PCP, Urgent Care or ER?

Where to go when you need quick medical help

By Deborah Jeanne Sergeant

Urgent careUrgent care centers have helped decrease the load on emergency rooms. According to a 2018 study published by JAMA International Medicine, ER visits dropped by 36% between 2008 and 2015 and during the same time period, visits to urgent care facilities and telemedicine increased by 140%.

Shifting to urgent care and telemedicine can help reserve ER personnel and resources for the direst cases. Knowing the difference between what is treatable at the primary care physician (PCP), urgent care or ER can continue to improve those numbers.

“More and more people are realizing that urgent care centers fill an important care gap between primary care providers and the emergency room,” said Jenilee Foster, physician assistant and regional lead provider at WellNow Urgent Care, which operates in several New York state regions and other states. “Many patients are comfortable calling their PCP as a first step if they feel well enough to wait for an appointment. However, if someone is experiencing a non-life-threatening illness or injury and doesn’t have a PCP, or their PCP is not available and they need to be seen right away, urgent care is a good option.”

Urgent care facilities typically use the same equipment as PCPs, plus have access to X-ray and other tools related to acute issues. But for issues like chest pain, suspected stroke or heart attack or a complicated fracture or burn, the ER is the right place to go.

When it gets tough is when a patient cannot wait for a PCP visit but cannot decide if their issue is serious enough to go to the ER. If the illness or injury is not life, limb or function threatening enough for the emergency room, yet the availability of the primary care physician cannot accommodate them, the urgent care is a good option to avoid waiting several days.

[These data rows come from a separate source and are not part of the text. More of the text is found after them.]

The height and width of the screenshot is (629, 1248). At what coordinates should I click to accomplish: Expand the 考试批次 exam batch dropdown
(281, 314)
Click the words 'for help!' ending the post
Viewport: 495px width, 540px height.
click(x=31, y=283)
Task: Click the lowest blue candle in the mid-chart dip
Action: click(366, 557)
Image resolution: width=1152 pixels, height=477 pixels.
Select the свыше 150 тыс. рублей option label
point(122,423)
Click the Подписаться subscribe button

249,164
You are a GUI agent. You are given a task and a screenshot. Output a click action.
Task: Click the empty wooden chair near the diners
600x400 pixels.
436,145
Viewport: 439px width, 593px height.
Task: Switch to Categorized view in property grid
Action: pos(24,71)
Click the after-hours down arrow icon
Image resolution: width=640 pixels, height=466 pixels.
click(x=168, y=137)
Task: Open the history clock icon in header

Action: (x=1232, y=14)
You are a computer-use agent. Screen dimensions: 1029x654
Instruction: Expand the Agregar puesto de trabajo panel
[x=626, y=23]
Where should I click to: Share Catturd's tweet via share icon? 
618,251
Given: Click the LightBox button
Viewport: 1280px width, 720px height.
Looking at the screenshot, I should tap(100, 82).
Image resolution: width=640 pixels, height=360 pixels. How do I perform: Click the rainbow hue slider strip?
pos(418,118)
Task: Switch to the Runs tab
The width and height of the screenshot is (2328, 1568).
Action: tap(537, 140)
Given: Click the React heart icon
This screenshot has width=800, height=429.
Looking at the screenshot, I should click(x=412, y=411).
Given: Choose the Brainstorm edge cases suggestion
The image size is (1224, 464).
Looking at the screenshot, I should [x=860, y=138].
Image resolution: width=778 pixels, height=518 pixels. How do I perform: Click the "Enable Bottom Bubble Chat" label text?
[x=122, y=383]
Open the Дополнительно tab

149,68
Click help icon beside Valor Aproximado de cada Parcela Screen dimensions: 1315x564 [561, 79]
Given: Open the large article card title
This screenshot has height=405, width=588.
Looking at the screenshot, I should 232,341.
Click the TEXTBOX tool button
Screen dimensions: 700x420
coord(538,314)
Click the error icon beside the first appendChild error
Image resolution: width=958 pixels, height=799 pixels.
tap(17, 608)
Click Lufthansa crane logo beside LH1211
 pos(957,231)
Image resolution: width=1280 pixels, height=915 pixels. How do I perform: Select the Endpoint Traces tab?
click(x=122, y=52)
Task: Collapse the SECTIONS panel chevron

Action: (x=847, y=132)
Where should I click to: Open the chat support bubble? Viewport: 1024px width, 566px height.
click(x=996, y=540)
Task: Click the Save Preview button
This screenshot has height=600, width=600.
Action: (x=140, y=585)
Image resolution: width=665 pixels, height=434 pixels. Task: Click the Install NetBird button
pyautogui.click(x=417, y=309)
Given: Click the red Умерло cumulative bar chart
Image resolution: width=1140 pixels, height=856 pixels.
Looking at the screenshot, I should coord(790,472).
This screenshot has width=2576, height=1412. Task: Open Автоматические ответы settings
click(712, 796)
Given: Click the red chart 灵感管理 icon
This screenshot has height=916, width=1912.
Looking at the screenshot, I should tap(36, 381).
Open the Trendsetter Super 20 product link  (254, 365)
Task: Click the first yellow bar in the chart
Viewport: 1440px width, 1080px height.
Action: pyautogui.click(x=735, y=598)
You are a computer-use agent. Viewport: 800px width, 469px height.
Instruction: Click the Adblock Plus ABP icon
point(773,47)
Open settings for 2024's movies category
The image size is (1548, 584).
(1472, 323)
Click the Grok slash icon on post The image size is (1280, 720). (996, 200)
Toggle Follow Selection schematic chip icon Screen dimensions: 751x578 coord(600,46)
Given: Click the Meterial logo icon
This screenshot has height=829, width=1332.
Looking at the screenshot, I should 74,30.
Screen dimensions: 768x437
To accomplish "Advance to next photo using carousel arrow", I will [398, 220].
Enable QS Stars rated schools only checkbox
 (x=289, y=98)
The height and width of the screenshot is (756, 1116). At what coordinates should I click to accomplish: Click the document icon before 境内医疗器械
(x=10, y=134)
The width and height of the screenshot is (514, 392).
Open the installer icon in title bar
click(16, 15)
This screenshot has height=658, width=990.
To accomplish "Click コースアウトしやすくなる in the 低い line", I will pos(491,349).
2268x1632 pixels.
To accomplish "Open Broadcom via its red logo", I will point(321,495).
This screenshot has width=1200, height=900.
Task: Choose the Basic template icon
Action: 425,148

“Then a visit to urgent care would make sense,” Foster said.

Urgent care is not meant to replace regular care from a PCP for chronic conditions. Ongoing treatment by a primary care physician would suit these patients better as they would see the same provider instead of whoever happens to be at the urgent care.

Physician Gregory C. DiFrancesco with UBMD Emergency Medicine and director of business development, community division, has worked as an emergency room doctor and has owned urgent care centers in the past.

“What I always come back to is the layman ‘self-triage’ probably won’t be as good as your doctor triaging you to the appropriate level of care,” DiFrancesco said. “For a layperson to make that judgment is very difficult.”

That is especially true with symptoms that could indicate any number of health problems ranging in seriousness. Is the chest pain merely heartburn, treatable with an over-the-counter antacid, or a heart attack that can kill within minutes?

That is why DiFrancesco recommends starting with a call to the PCP.

“Give them the story and the symptomology,” he said. “If you can’t get ahold of them and feel you have a true medical emergency, you can go to the ER. Anyone who presents will be seen.”

He added that many times, people go to urgent care with what they think is a minor issue like heartburn and learn it’s a heart attack.

“Precious time could be lost while waiting to be seen at a level of care that can’t see that problem,” DiFrancesco said.

A PCP has familiarity with patients’ family and personal health history, which DiFrancesco said can help guide the decision.

Especially for people who have other health concerns or who are infants or elderly, it is wiser to seek help at the ER instead of waiting because they may be more prone to negative health outcomes.

Physician Kathleen Grisanti is president and medical director of Pediatric and Adolescent Urgent Care of WNY in Williamsville and Orchard Park, and president and medical director of Pediatric Urgent Care in Fairport. She said that the care offered by different urgent care practices varies.

“We work very closely with pediatricians and we recommend that people contact their doctors to help them determine where to receive care,” Grisanti said. “Many physicians don’t do stitches in their offices anymore. If they need stitches or X-rays, that would require urgent care. If a broken bone is displaced, they’d need the ER.”

“What it comes down to is every center is different. The consumer needs to know, so contact your doctor. They know what the urgent care centers in the area provide.”

Any condition perceived as life threatening should be evaluated at the emergency department, including profuse bleeding, chest pain or concern for heart attack, difficulty breathing, seizures, suspected stroke, severe burns, abdominal pain, blood clot/deep vein thrombosis, anaphylaxis, drug overdose, significant head trauma, pregnancy complications, knife or gunshot wounds, large bone fractures.